▸ Problem description:
List each line of the data in which the string "agent" appears.

▸ Supplied information:
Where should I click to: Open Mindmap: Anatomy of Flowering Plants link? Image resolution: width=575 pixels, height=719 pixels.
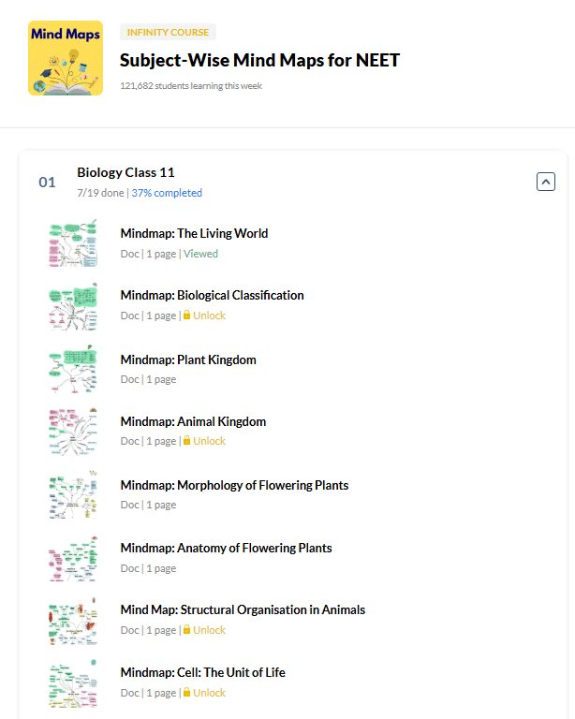coord(226,548)
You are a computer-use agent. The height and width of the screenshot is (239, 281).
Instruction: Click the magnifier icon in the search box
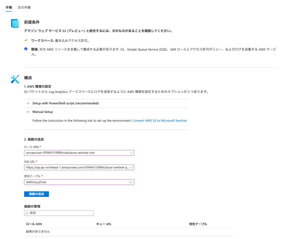[x=27, y=213]
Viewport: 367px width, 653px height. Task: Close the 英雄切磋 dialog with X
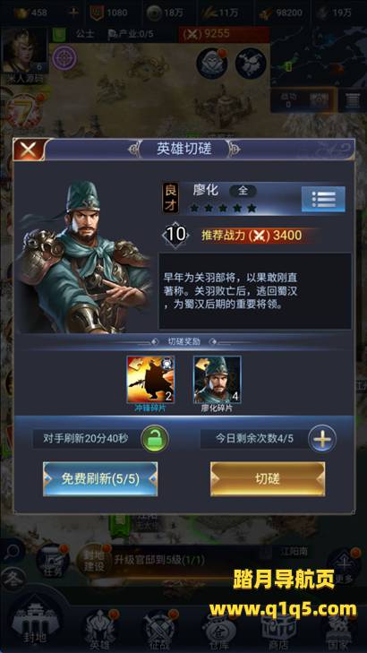click(28, 150)
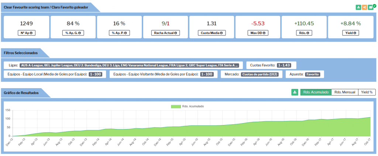Expand the Ligas filter leagues list

click(x=129, y=65)
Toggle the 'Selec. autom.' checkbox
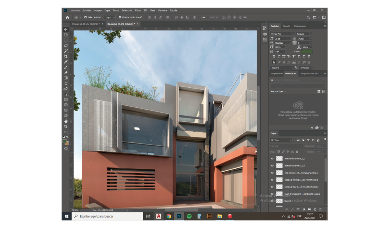 pyautogui.click(x=86, y=17)
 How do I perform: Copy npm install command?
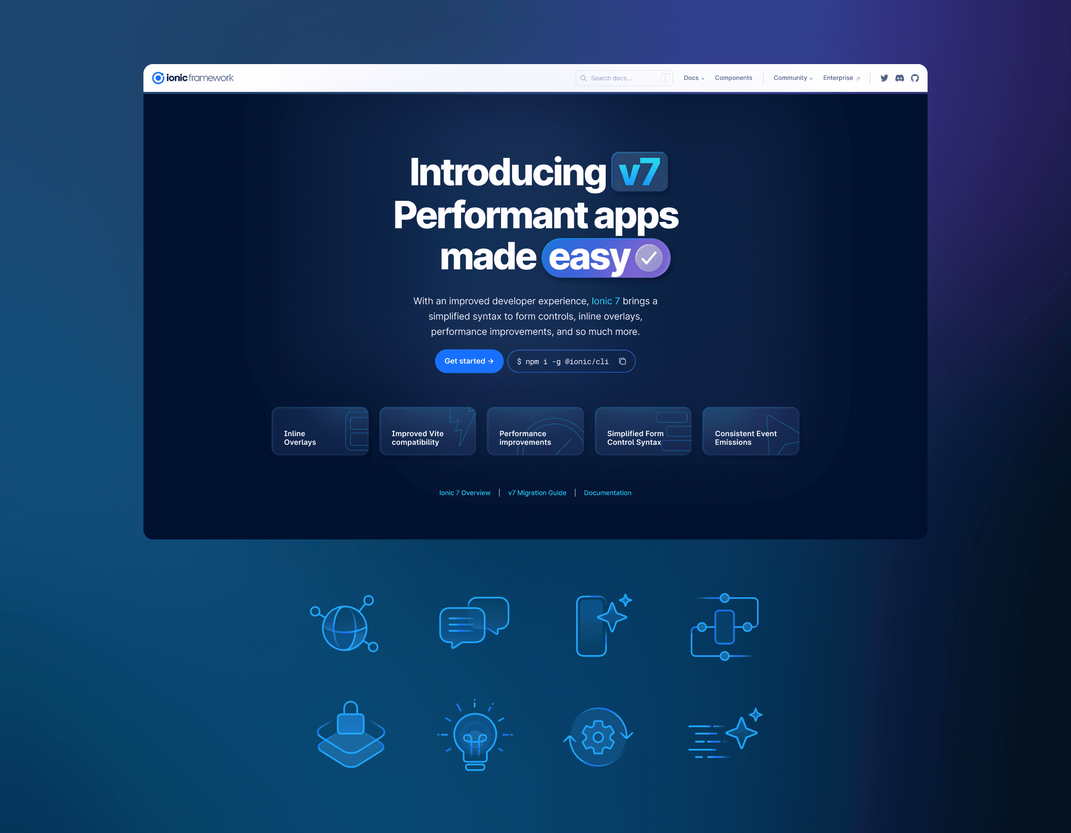625,361
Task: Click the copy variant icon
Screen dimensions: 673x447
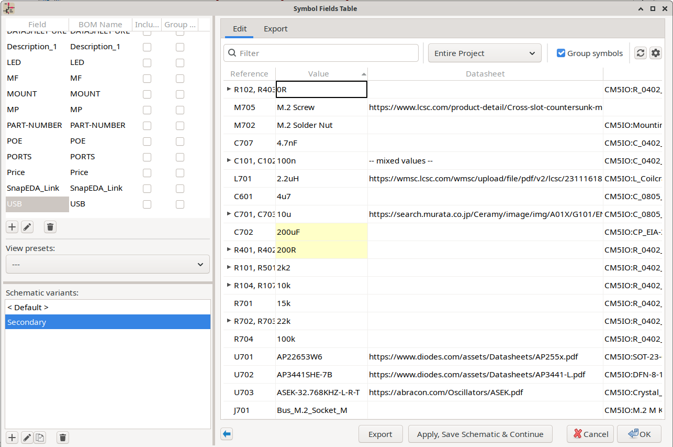Action: (40, 438)
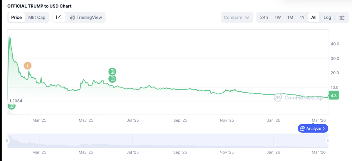Image resolution: width=352 pixels, height=161 pixels.
Task: Select the 1M time range
Action: 290,17
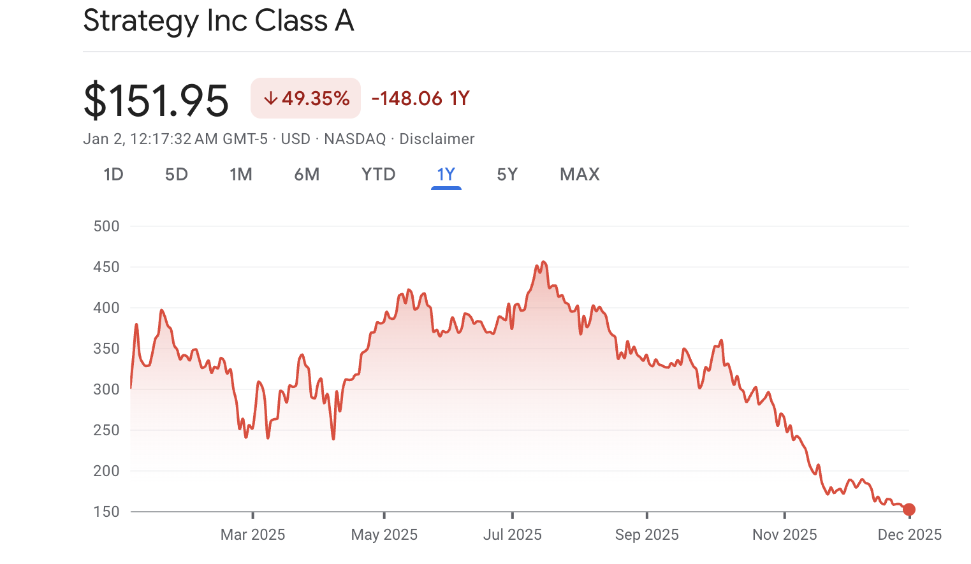Select the 6M chart view

click(x=307, y=174)
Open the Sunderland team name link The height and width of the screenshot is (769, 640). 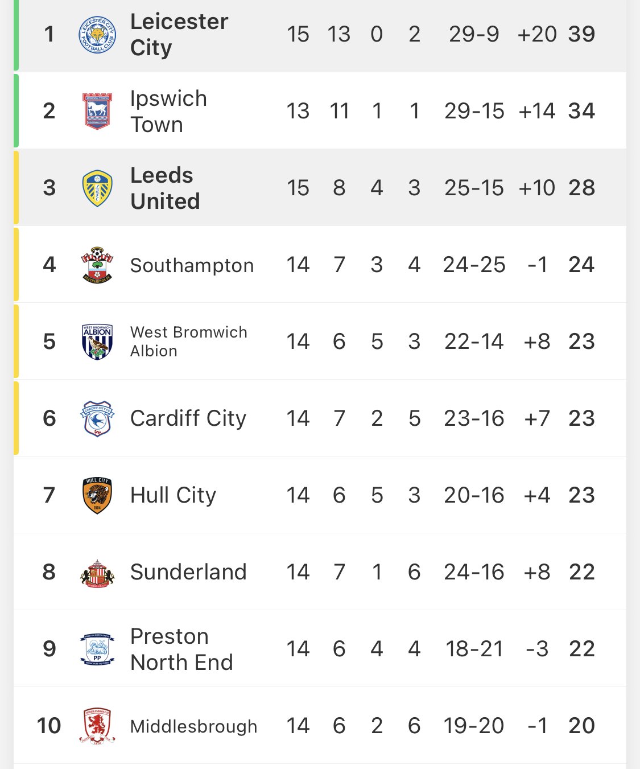(188, 572)
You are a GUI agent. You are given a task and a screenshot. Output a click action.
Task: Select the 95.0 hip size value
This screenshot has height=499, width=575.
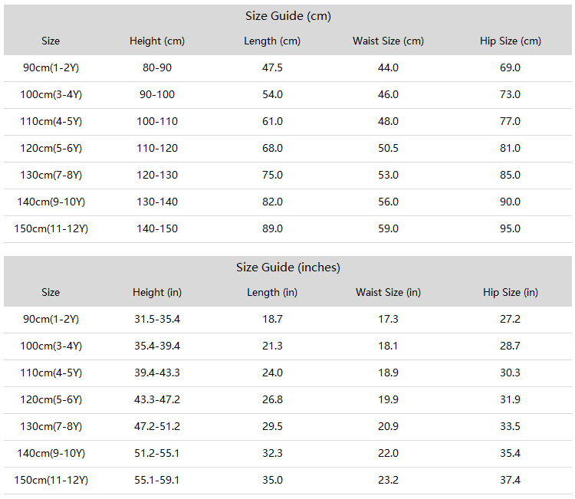tap(511, 229)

▸ Finished exercise:
You are a computer-use agent. The height and width of the screenshot is (239, 281).
You are a GUI agent. You are given a task and a screenshot. Output a click action.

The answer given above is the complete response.